STATED TASK - In the records below, give as a JSON list of strings, one string per line with blank lines omitted, the lines from the line containing "The height and" up to and including the line containing "(x=823, y=71)". Leave out the pictures.

DATA FOR PROCESSING -
┌──

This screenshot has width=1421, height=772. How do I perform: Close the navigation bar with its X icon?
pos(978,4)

└──
┌──

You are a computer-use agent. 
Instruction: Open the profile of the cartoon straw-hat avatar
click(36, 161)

└──
┌──

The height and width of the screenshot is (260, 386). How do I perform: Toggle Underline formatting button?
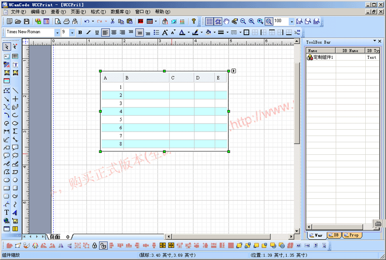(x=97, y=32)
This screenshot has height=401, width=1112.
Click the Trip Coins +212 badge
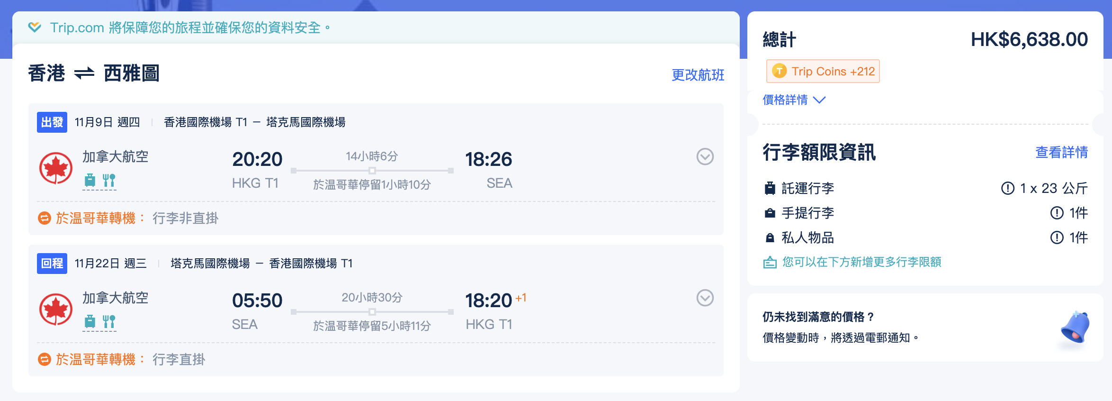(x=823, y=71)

└──

WRITTEN ANSWER -
[
  "The height and width of the screenshot is (260, 386). How do I perform: Toggle Underline formatting button?",
  "(x=97, y=32)",
  "This screenshot has height=401, width=1112.",
  "Click the Trip Coins +212 badge",
  "(x=823, y=71)"
]